La Commission européenne a maintenu cette appréciation nuancée de la situation économique locale lors de sa présentation à la mi-décembre 2013 des résultats de sa quatrième mission de surveillance post-programme 9 ( * ) . La Hongrie a en effet bénéficié d'un programme d'assistance financière de l'Union européenne, accordé en novembre 2008, de 5,5 milliards d'euros. Les deux dernières tranches seront ainsi remboursés en novembre 2014 (2 milliards d'euros), puis au premier semestre 2016 (1,5 milliard d'euros).

Aux yeux de la Commission, les coûts de financement de l'économie restent élevés alors que le niveau de la dette reste inquiétant si on la rapproche des capacités fiscales. Elle fait, par ailleurs, figure d'exception dans ce domaine dans la région. Les faibles niveaux d'investissement mais aussi de productivité qu'elle relève devraient contribuer à modérer la croissance du pays attendue en 2015 (+ 2,1 %). La croissance potentielle est affectée par la politique gouvernementale, jugée par la Commission, pour partie, défavorable au marché. L'incertitude de l'environnement juridique est également mise en avant par Bruxelles. La situation du secteur financier suscite à ce titre une certaine inquiétude. Si la Commission relève que les banques ne souffrent pas de problèmes de liquidités, elle estime que la fiscalité pesant sur les établissements bancaires demeure trop lourde. Elle note également que les créances douteuses demeurent importantes et fragilisent toute perspective à long terme. Elle s'interroge enfin sur le maintien de prêts spécifiques à destination des petites et moyennes entreprises qui ne favoriserait pas, selon elle, un assainissement durable de l'économie. Le « Funding for growth scheme » devrait demeurer une mesure temporaire et ciblée sur des projets valables.

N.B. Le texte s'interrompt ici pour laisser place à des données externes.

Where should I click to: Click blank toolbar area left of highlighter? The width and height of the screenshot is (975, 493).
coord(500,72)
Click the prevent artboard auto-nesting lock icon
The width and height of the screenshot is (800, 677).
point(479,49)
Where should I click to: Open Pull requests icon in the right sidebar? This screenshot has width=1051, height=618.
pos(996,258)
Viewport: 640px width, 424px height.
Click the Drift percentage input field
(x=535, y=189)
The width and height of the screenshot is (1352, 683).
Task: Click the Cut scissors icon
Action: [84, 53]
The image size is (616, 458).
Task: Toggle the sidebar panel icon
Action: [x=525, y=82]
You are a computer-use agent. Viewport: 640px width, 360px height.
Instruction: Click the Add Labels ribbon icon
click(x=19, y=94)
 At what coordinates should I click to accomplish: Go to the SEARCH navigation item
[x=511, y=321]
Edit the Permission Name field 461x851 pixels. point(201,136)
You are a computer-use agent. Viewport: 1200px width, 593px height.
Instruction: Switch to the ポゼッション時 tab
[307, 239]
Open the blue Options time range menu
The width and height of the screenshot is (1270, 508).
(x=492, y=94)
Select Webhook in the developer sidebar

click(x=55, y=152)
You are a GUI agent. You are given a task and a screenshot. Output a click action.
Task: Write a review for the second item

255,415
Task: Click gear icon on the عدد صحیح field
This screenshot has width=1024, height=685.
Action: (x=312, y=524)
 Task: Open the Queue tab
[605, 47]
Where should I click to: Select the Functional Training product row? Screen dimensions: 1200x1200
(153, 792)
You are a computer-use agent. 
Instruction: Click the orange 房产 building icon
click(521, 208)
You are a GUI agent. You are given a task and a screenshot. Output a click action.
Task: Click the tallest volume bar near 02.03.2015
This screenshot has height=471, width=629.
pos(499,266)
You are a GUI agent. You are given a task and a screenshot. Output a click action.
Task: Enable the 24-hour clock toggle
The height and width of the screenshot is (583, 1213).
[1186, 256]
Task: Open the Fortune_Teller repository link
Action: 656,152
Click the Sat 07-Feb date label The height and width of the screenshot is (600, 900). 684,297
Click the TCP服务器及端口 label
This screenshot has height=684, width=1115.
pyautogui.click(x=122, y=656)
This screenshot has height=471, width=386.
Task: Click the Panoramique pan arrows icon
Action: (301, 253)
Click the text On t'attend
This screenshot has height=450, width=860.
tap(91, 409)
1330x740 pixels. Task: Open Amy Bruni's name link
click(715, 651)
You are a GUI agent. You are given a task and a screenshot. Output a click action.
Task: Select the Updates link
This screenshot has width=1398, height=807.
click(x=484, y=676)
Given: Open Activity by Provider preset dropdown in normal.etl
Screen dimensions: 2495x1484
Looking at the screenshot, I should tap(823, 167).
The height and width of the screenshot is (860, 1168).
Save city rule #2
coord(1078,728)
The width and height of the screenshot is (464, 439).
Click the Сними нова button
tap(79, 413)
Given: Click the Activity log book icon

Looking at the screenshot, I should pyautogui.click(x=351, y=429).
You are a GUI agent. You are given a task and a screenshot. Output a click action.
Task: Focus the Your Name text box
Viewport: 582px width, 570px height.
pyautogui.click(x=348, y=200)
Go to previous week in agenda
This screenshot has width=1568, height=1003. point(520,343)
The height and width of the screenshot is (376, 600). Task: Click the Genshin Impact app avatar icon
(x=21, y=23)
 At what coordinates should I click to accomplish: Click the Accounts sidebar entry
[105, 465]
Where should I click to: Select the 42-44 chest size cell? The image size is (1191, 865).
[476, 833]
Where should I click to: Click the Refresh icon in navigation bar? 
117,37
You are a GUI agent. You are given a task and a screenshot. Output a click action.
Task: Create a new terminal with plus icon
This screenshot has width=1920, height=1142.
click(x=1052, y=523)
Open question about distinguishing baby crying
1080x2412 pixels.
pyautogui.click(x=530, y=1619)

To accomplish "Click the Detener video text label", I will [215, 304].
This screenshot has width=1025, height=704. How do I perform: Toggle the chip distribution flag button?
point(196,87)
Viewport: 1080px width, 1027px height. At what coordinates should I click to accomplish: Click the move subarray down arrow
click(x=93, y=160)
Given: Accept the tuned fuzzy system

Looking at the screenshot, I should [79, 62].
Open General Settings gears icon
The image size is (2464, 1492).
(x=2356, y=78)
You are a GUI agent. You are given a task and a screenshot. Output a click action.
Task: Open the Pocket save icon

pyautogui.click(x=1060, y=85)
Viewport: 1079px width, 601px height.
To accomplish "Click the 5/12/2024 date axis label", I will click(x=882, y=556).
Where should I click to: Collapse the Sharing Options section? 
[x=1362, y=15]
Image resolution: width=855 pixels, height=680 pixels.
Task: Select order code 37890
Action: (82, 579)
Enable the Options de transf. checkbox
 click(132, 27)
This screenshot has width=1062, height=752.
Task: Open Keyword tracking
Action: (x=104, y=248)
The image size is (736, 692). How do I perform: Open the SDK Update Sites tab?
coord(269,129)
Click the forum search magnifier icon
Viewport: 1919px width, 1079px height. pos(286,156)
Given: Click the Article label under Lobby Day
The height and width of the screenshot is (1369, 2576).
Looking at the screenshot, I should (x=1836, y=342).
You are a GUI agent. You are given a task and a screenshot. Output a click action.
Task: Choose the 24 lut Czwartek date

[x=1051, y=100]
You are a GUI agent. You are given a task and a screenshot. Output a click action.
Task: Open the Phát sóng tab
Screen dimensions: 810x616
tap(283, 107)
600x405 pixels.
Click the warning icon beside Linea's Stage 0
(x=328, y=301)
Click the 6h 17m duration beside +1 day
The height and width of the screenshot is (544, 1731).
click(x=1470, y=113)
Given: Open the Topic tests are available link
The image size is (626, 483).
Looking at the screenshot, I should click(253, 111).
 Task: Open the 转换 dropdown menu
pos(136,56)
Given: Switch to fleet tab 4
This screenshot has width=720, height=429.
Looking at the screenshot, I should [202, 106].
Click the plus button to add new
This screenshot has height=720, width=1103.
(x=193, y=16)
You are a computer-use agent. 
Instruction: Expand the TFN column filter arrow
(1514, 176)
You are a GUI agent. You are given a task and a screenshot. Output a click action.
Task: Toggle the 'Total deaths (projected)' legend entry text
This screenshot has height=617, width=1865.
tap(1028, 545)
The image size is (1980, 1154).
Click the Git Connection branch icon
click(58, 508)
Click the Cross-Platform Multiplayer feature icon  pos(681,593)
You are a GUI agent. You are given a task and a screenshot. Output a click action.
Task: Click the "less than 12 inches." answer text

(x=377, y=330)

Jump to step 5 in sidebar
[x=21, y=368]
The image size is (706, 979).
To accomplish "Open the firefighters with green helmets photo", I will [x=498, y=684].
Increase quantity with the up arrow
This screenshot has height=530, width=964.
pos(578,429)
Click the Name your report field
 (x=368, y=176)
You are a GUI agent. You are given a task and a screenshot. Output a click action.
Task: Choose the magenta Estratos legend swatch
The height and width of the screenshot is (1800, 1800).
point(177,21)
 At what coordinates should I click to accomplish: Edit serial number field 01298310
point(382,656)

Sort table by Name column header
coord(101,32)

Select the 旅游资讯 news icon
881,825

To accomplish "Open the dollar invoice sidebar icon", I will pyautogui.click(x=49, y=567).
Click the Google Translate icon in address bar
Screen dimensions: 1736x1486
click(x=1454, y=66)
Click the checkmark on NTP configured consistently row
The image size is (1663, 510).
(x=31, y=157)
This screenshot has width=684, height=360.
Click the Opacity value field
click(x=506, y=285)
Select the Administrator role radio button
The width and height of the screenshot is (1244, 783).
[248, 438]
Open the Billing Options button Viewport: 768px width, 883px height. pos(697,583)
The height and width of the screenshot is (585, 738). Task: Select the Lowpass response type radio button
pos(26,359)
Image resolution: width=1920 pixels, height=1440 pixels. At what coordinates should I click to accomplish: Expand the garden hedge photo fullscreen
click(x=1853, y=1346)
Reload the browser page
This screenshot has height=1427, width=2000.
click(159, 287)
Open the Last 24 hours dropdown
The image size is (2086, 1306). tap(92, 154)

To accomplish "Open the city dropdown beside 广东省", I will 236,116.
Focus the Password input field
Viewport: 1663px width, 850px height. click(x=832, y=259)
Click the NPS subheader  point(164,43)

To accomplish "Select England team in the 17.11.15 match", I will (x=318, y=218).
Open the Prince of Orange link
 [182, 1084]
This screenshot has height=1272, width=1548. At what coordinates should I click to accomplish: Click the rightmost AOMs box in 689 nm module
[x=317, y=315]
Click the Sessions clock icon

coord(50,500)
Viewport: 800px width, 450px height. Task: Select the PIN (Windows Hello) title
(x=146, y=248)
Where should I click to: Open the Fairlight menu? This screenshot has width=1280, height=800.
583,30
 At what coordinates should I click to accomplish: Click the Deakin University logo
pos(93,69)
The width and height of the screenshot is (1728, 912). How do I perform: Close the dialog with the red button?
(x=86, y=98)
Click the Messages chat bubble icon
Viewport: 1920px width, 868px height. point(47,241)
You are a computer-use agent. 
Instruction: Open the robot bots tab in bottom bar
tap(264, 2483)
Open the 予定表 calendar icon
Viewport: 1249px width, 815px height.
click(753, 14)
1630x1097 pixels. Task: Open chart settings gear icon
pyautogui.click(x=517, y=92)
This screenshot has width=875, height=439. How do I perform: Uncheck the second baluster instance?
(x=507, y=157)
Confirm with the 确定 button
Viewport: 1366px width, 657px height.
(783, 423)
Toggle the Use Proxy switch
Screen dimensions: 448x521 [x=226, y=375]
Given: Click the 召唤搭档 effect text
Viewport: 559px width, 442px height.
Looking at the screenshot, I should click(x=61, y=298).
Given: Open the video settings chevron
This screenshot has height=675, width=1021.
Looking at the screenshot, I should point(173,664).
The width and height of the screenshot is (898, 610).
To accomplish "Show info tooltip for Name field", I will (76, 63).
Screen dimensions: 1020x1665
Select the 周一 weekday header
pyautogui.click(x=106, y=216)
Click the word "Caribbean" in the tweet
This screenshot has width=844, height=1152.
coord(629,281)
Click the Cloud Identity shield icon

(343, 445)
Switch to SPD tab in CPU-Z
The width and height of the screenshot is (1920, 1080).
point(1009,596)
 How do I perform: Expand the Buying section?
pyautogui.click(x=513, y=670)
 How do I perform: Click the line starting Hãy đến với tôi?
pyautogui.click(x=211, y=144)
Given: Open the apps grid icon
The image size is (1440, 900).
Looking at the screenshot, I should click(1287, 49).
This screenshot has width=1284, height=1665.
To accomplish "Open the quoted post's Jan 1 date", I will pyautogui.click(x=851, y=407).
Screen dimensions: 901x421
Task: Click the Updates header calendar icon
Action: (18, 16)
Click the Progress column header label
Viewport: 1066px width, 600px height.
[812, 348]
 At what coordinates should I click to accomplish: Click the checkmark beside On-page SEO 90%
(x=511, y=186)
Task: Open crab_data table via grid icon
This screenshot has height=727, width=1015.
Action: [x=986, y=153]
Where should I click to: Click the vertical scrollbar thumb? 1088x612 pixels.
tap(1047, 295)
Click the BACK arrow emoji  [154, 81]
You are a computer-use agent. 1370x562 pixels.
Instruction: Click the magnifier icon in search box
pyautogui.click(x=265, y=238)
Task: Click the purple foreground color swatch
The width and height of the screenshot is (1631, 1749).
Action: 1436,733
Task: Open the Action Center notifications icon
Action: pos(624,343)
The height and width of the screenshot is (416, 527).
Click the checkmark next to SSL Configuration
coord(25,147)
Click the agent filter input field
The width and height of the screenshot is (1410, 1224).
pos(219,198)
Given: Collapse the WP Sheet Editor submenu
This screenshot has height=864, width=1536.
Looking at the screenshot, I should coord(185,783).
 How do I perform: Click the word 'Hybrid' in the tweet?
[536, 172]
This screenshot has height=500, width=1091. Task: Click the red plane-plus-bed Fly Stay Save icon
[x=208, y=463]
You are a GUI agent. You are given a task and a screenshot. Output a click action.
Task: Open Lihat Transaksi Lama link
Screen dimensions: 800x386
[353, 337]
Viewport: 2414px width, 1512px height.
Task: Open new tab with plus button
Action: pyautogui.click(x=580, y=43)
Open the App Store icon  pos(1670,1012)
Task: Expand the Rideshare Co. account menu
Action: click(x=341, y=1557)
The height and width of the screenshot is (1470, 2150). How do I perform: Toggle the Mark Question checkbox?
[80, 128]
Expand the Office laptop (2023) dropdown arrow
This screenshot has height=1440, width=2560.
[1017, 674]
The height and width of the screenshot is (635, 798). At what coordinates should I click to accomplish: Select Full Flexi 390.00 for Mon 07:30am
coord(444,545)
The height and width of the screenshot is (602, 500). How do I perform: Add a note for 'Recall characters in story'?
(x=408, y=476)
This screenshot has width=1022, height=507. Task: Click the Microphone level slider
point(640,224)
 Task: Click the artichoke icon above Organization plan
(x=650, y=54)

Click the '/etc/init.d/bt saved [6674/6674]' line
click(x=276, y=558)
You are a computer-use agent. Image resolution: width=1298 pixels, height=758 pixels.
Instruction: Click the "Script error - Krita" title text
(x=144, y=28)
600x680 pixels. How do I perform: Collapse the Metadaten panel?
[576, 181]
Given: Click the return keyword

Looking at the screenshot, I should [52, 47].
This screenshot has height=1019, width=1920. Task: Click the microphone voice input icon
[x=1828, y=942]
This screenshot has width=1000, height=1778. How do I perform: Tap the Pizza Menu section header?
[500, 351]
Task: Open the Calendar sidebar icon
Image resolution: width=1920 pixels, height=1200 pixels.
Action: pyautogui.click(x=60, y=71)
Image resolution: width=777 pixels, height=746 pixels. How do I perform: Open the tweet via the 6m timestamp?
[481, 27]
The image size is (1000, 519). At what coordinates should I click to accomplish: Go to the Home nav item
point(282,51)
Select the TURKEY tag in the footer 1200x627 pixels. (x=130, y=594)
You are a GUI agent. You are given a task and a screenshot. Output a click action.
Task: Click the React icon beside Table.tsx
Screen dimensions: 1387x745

En ce qui concerne l'évolution des comptes publics, la Commission européenne ne prévoit aucune difficulté à court terme. Elle entend néanmoins surveiller les incidences d'une intégration des fonds de pension au budget de l'État, mais aussi la reprise de la dette des municipalités. La loi sur les collectivités territoriales, entrée en vigueur le 1 er janvier 2013, prévoit en effet un apurement de la dette des communes de moins de 5 000 habitants pris en charge par l'État. Le montant de cette intervention est estimé à 600 milliards de forints (1,97 milliard d'euros). Le gouvernement ne dispose pas, selon la Commission, de marges de manoeuvre en matière financière, la moindre dépense devant être compensée pour permettre au déficit public de demeurer inférieur à 3 % du PIB.

En dépit de ces réserves, la décision de la Commission de lever la procédure pour déficit excessif revêt une portée politique indéniable puisqu'elle fragilise le discours récurrent du Premier ministre aux termes duquel la Hongrie, comme d'autres pays issus des élargissements de 2004 et 2007, se voit appliquer des doubles standards plus rigoureux que pour les pays fondateurs de l'Union.

Il convient d'ajouter, par ailleurs, que la sortie du programme d'assistance financière de l'Union européenne n'est pas sans incidence sur le recours aux fonds structurels de l'Union européenne, puisque la Hongrie ne bénéficiera plus des conditions avantageuses de cofinancement des pays sous programmes.

2. La pratique économique du gouvernement est-elle compatible avec le droit communautaire ?

La stratégie énergétique du gouvernement, comme son action en direction des banques, ont suscité un certain nombre de réserves de la part de la Commission européenne tant elles peuvent apparaître comme des éléments d'un plan plus vaste d'éviction des entreprises étrangères de certains secteurs.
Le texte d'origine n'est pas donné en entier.